During 2012, due to the escalating nature of the crisis in Syria, the scale and breadth of the humanitarian needs of those seeking asylum in Turkey, rose significantly. In January of 2012, there were 9,500 Syrians seeking refuge in camps inside Turkey which has grown to 221,829 by the 18th March 2014, meaning more than a 20 fold increase over the period. Subsequently the number and size of camps has expanded dramatically over the period, with 22 camps operational in March 2014.
Throughout 2012, the Government of Turkey provided for all of the basic needs of those in the camps including water and sanitation, health facilities, education, food and NFIs, to an excellent standard. However the exponential growth in the number of Syrians seeking protection in Turkey over 2012 meant that the Government of Turkey was no longer able to sustain its level of response, and subsequently requested the assistance of the United Nations (UN). This resulted in the Government’s involvement in the development of Regional Response Plans (RRP) in the later part of 2012, with the most recent RRP 6 launched in December 2013.

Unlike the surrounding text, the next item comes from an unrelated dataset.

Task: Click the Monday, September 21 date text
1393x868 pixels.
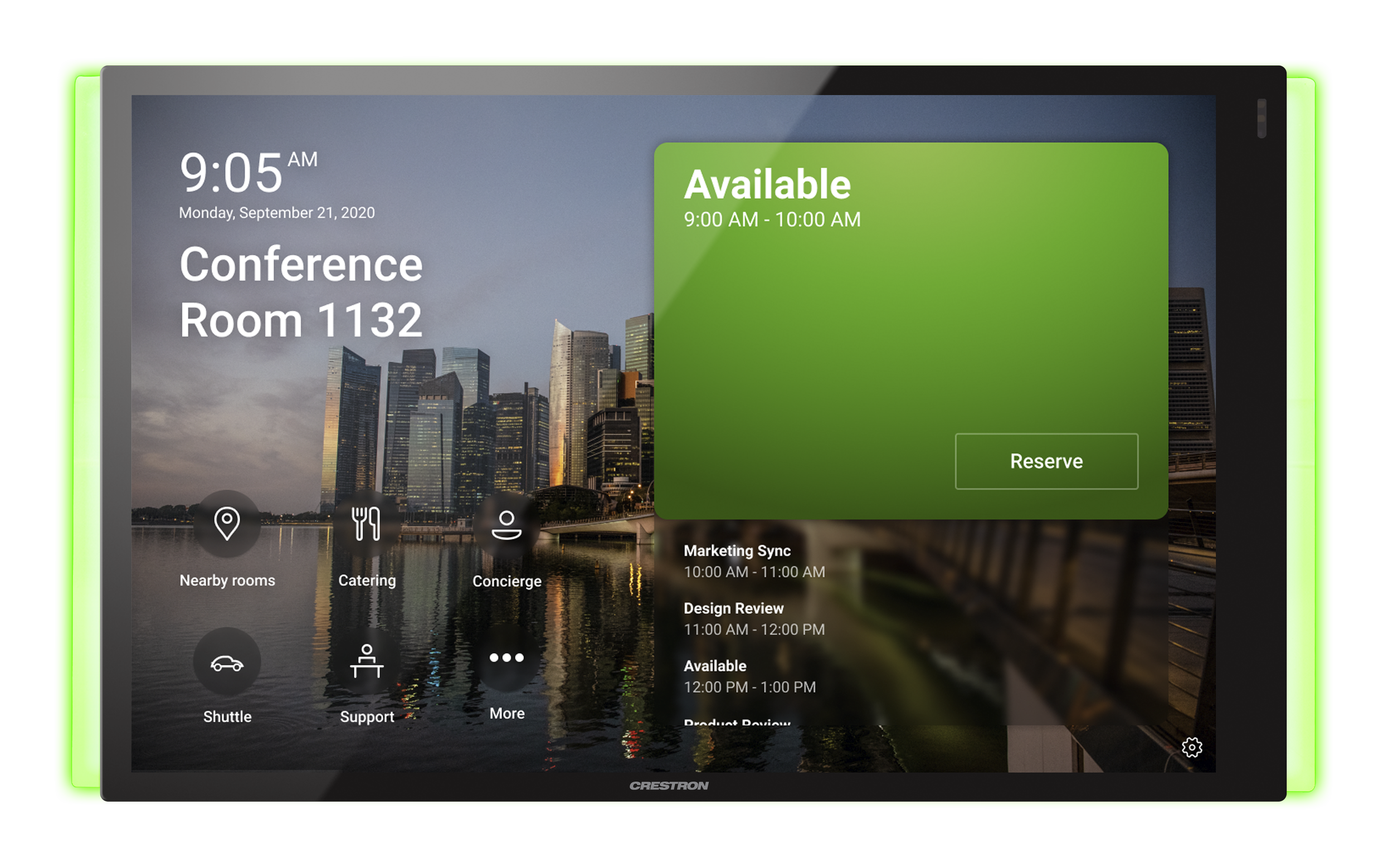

In addition to Syrians living in camps inside Turkey, it is estimated that there are currently 421,038 Syrians living outside of the camps, concentrated in the border provinces of Gaziantep, Kilis, Hatay, Mardin and Sanliurfa. This number has increased from the estimated 70,000 given by the Government of Turkey in December 2012, all of whom also benefit from the temporary protection regime. The Government of Turkey estimates that in total there are approximately 800,000 Syrian citizens living under the temporary protection regime in Turkey, both in camps and living in host communities.
Currently there are 642,867 Syrians refugees registered in Turkey with 34% living in camps and 66% in host communities, and of these, 53% are children (341,362). It is also estimated that there are an additional 150,000 Syrians living in Turkey whom are not registered, with the Government of Turkey (GoT) estimating that by December 2014 there will be 1,000,000 Syrians living in Turkey.
Since the beginning of the crisis the response from the GoT has been of a consistently high standard with new arrivals being provided with food, shelter and medical assistance without interruption, with total GoT spending nearing USD$1.5 billion. However due to the ever increasing numbers of Syrians entering Turkey, the GoT has asked for increased support from the international community, particularly in the areas of education and support services for children.